Why does this prevent the crash?

  1. Coupling Read and Write Speeds: By using for await...of on the readable stream, we convert the stream into an async iterable. The reading process (the loop) only advances when the loop body completes.
  2. The once Promise: When dest.write(chunk) returns false, we encounter the line await once(dest, 'drain'). This creates a Promise that only resolves when the SlowDatabaseStream emits the 'drain' event.
  3. Halting the Loop: While we await that Promise, the for loop is suspended. Consequently, we stop asking the source stream for more data.
  4. Propagating the Pause: Because we stop consuming the readable stream, the readable stream's internal buffer eventually fills up. When that happens, Node stops reading from the file system descriptor. The backpressure propagates all the way from the slow database, through your code, back to the disk.
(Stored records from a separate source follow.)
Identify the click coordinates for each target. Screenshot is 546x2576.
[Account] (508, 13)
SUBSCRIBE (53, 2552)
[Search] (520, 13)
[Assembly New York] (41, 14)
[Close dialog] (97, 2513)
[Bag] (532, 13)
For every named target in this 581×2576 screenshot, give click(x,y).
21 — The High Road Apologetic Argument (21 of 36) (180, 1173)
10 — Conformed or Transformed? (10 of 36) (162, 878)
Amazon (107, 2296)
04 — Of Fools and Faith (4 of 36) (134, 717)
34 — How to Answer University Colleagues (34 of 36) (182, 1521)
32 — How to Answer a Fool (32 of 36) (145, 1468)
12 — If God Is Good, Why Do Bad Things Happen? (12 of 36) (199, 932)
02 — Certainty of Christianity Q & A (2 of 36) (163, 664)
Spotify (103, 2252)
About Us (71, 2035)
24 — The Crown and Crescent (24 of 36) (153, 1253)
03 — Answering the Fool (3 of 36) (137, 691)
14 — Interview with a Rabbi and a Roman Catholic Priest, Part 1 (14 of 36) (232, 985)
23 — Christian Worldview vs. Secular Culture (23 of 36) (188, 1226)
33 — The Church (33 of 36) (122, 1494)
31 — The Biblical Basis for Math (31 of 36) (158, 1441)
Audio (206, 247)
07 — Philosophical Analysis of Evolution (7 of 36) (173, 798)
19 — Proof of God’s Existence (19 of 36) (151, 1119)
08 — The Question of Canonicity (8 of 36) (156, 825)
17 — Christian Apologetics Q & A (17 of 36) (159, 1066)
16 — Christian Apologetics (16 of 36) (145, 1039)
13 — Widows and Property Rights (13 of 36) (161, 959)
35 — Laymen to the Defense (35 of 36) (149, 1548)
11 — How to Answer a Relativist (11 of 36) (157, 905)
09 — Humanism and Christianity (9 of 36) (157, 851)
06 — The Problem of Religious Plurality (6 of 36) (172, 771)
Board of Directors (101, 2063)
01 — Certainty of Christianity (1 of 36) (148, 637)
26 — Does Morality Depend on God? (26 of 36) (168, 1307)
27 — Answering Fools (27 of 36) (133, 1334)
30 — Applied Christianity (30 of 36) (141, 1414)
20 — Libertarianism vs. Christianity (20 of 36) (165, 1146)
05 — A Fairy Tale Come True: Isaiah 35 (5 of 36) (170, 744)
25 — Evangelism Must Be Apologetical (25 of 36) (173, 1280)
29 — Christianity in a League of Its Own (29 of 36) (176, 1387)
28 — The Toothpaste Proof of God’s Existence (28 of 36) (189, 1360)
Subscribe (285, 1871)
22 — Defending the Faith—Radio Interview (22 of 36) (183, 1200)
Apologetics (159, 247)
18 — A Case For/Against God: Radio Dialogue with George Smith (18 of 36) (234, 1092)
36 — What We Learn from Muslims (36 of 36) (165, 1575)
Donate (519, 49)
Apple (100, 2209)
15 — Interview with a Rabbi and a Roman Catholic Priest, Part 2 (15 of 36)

This keeps memory usage constant (roughly source.highWaterMark + dest.highWaterMark), regardless of whether the file is 500MB or 500GB.

Conclusion

While stream.pipeline handles backpressure automatically and is recommended for simple pass-throughs, understanding the write() -> false -> drain cycle is mandatory for custom ETL logic.

If you are manipulating data inside a loop or aggregating chunks before writing, you cannot rely on auto-piping. You must manually verify the buffer state. Failing to handle drain is the number one cause of instability in Node.js data processing services. Respect the boolean, and your application will remain stable under any load.